Entries taken from a collection
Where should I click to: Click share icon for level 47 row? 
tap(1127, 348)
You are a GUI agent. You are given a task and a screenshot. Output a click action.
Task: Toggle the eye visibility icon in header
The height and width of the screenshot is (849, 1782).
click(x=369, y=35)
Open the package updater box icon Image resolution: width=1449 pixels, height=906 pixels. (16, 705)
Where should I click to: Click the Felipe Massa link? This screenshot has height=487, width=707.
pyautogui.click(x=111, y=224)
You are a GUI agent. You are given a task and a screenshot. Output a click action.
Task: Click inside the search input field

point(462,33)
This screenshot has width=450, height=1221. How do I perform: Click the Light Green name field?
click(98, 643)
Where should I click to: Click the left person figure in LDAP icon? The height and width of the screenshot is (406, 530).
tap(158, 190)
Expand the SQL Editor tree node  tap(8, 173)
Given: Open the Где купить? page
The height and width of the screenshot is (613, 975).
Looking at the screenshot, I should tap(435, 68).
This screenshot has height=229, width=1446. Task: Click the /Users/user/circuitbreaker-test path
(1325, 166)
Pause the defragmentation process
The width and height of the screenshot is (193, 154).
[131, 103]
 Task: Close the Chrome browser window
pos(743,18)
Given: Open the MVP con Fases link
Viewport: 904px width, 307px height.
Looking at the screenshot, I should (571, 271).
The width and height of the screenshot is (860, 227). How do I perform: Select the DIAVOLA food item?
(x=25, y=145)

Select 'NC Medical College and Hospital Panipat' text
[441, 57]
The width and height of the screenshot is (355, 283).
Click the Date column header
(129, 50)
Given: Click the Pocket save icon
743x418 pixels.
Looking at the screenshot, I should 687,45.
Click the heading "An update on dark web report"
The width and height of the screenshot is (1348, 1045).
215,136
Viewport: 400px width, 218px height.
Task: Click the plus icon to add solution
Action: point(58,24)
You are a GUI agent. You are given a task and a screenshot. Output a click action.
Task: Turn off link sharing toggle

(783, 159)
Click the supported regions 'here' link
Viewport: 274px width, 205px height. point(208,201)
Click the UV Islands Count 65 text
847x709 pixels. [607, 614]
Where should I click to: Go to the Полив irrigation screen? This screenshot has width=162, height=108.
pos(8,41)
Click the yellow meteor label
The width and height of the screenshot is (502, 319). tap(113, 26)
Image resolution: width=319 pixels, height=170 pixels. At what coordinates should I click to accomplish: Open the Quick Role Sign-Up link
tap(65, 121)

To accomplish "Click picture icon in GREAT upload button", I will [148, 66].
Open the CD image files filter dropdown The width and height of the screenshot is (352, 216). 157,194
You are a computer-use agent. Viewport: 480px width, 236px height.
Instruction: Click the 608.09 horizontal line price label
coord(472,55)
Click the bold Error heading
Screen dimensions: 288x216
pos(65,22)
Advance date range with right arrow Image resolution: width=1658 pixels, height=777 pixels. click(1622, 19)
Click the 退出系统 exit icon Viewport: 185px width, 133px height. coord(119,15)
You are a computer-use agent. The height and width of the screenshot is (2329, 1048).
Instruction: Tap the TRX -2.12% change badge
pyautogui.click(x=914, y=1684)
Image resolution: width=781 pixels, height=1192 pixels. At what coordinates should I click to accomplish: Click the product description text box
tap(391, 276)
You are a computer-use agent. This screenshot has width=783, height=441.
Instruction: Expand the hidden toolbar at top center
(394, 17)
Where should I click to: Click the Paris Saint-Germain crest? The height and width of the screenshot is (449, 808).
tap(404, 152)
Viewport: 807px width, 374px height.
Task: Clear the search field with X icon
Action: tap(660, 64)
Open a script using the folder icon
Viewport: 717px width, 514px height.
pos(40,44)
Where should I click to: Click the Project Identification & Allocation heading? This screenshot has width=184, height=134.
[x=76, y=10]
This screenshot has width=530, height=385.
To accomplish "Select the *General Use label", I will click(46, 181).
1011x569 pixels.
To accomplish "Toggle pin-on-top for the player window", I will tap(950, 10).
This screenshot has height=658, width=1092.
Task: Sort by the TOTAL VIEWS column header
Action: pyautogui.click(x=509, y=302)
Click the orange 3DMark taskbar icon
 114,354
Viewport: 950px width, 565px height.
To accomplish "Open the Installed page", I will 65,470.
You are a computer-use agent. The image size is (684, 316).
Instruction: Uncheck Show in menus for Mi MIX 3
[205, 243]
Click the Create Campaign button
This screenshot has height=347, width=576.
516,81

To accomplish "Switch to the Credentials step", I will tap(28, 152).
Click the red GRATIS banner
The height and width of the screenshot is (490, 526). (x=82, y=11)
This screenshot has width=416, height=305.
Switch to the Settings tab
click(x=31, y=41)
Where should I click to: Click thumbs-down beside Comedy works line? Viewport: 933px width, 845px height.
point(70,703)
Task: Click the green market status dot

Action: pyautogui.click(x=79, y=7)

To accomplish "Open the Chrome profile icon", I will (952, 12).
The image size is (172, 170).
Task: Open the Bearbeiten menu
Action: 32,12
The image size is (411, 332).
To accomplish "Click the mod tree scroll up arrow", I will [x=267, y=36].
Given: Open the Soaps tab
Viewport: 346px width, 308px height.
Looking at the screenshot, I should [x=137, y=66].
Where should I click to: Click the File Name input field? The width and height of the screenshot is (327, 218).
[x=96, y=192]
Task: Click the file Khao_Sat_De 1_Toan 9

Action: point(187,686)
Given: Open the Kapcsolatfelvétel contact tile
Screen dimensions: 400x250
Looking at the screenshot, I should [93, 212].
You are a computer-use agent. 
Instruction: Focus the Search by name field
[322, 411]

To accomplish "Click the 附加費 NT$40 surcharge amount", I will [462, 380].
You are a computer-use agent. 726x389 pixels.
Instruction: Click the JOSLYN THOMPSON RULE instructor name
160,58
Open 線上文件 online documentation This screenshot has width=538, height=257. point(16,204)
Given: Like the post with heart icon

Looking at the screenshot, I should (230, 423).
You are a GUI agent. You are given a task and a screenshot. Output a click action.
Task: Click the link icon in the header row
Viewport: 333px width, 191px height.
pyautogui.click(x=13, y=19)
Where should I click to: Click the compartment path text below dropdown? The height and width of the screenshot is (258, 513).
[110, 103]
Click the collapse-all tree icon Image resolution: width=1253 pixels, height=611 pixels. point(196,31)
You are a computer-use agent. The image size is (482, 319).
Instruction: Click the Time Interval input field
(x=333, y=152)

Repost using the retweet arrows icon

■ **Exercise objective**
For each line above that contains "computer", make a copy.

■ **Answer to this exercise**
You are a computer-use agent. Viewport: 480px width, 236px height.
You are a computer-use agent. The height and width of the screenshot is (2329, 1048).
You are a computer-use agent. This screenshot has width=783, height=441.
You are a computer-use agent. The image size is (684, 316).
You are a computer-use agent. 
You are a computer-use agent. 726x389 pixels.
You are a computer-use agent. The image size is (482, 319).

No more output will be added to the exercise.